This is well-intentioned wickedness and should be named as such. It is child abuse, as the responses of 6-year-olds reported in the Herald this week make clear. Moreover, maintaining a system in which such 'lessons' cannot be effectively challenged is an abuse of the adults who fund it as well.
Be assured, there are agendas at work here, although there's nothing new in that. Education has always been for adults. Kids may cop it but grown-ups inflict it, and always for their own ends. It's grown-ups who make the rules, create the curriculum and set the exams. However we pretend otherwise, children have no choice in the matter. School is compulsory. They have to go. If education was truly "child-centred," we'd need their consent to inflict it.
But we don't. Ready or not, 6-year-olds are given instruction which is an institutional expression of that glib and spurious old feminist slogan, "All men are rapists". While 12-year-olds get what appears to be a Beginners Guide to the Joy of Sex, with content predicated on the simplistic post-Freudian proposition that "Repression is bad".
Maybe, when the class has finished listening, rapt, to their teacher replicating the noises of orgasm they could be encouraged to do some practical work together, in pairs or groups, so they can hear the sort of sounds they would make. Perhaps we should insist on this, confident that the perversity of adolescence will mean that whatever their elders tell them to do, they won't, and whatever the old plonkers tell them they mustn't do, they will! Maybe, just maybe, all this sly classroom indoctrination on matters social and sexual, historic and environmental, will simply make today's children even more conservative than they are already.

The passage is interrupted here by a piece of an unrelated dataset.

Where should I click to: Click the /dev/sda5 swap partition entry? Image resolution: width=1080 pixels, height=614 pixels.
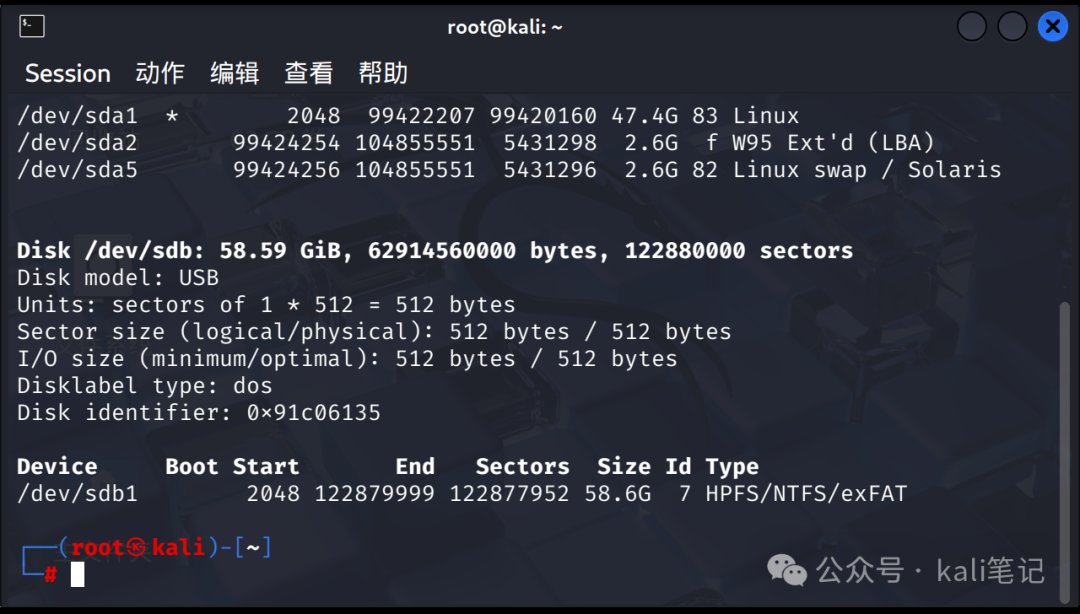[77, 170]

"Mum, I'm going to fight the establishment! I'm going to be an accountant and stay a virgin till I'm married!"
"Oh, dear! What does your girlfriend say?"
Or maybe it won't. Maybe the abuses of position and power revealed this week make it imperative that the people who fund the system had some real control over the thoughts it fosters. Which won't be easy.
Never underestimate the ideologues in education. They're not Gramsci's "useful idiots". They know exactly what they're doing, and what they're doing is treating the curriculum as their inviolate preserve.
Because we've let them. But no longer. It's time to remind those suddenly receptive politicians who'll soon be chasing our votes that those who pay the pedagogues expect the pedagogues to start paying attention.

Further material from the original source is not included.